JetNet Demo

logo

Raghav KansalUC San Diego

PyHEP 2022 WorkshopOnline, 12-16 September 2022

JetNet: For developing and reproducing ML + HEP projects.

Repo: github.com/jet-net/JetNet

Docs: jetnet.readthedocs.io

Paper: 2106.11535

Introduction

Problems:

  • How do I get started with machine learning in high energy physics?

  • How do I evaluate my results?

  • How do we reproduce and compare results?

Solution:

JetNet: Python package with easy-to-access datasets, standardised evaluation metrics, and more utilities for improving accessibility and reproducibility in ML + HEP.

Note: Still under development, with currently a limited number of datasets and metrics. Feedback and contributions welcome!

Today

  • Loading and looking at the JetNet dataset

  • Preparing the dataset for training a model

Data loading

We’ll use the jetnet.datasets.JetNet.getData function to download and directly access the dataset.

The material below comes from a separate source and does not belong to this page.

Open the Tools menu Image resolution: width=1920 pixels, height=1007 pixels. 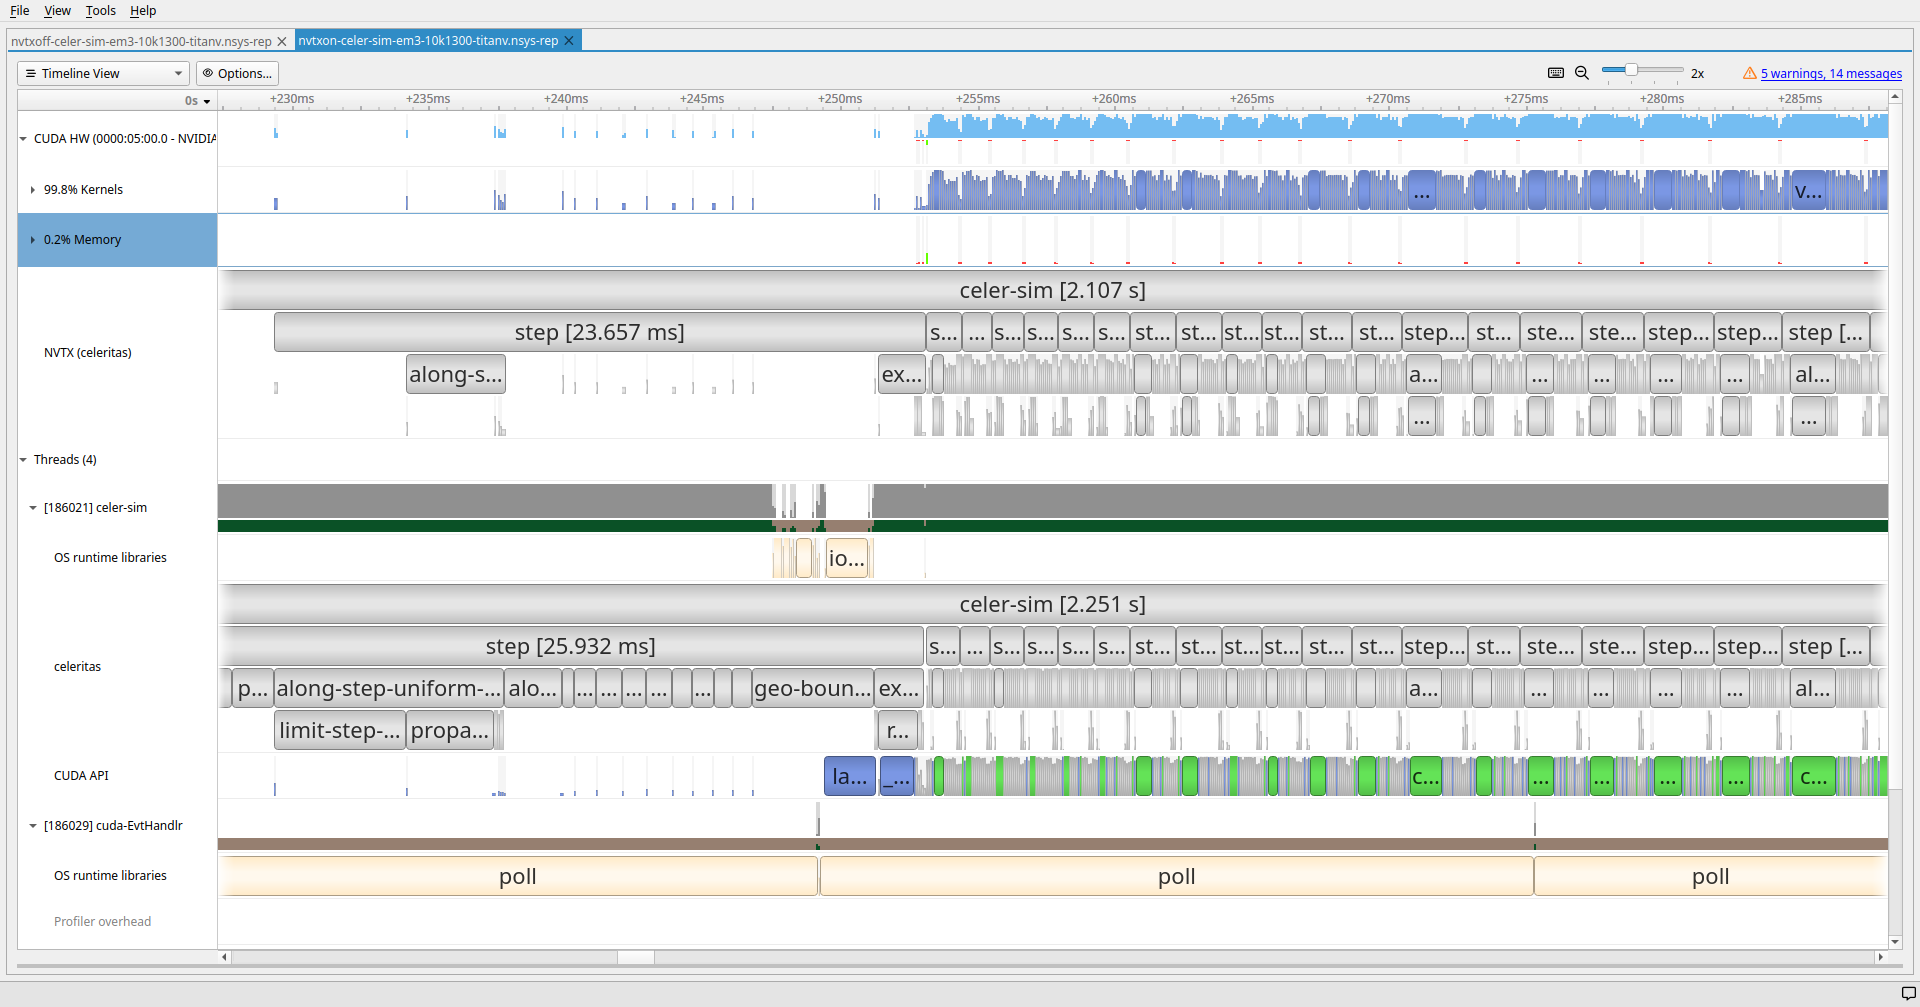tap(100, 11)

First, we can check which particle and jet features are available in this dataset:

[1]:
from jetnet.datasets import JetNet

print(f"Particle features: {JetNet.ALL_PARTICLE_FEATURES}")
print(f"Jet features: {JetNet.ALL_JET_FEATURES}")
Particle features: ['etarel', 'phirel', 'ptrel', 'mask']
Jet features: ['type', 'pt', 'eta', 'mass', 'num_particles']

Next, let’s load the data:

[2]:
data_args = {
    "jet_type": ["g", "t", "w"],  # gluon, top quark, and W boson jets
    "data_dir": "datasets/jetnet",
    # only selecting the kinematic features
    "particle_features": ["etarel", "phirel", "ptrel"],
    "num_particles": 30,
    "jet_features": ["type", "pt", "eta", "mass"],
    "download": True,
}

particle_data, jet_data = JetNet.getData(**data_args)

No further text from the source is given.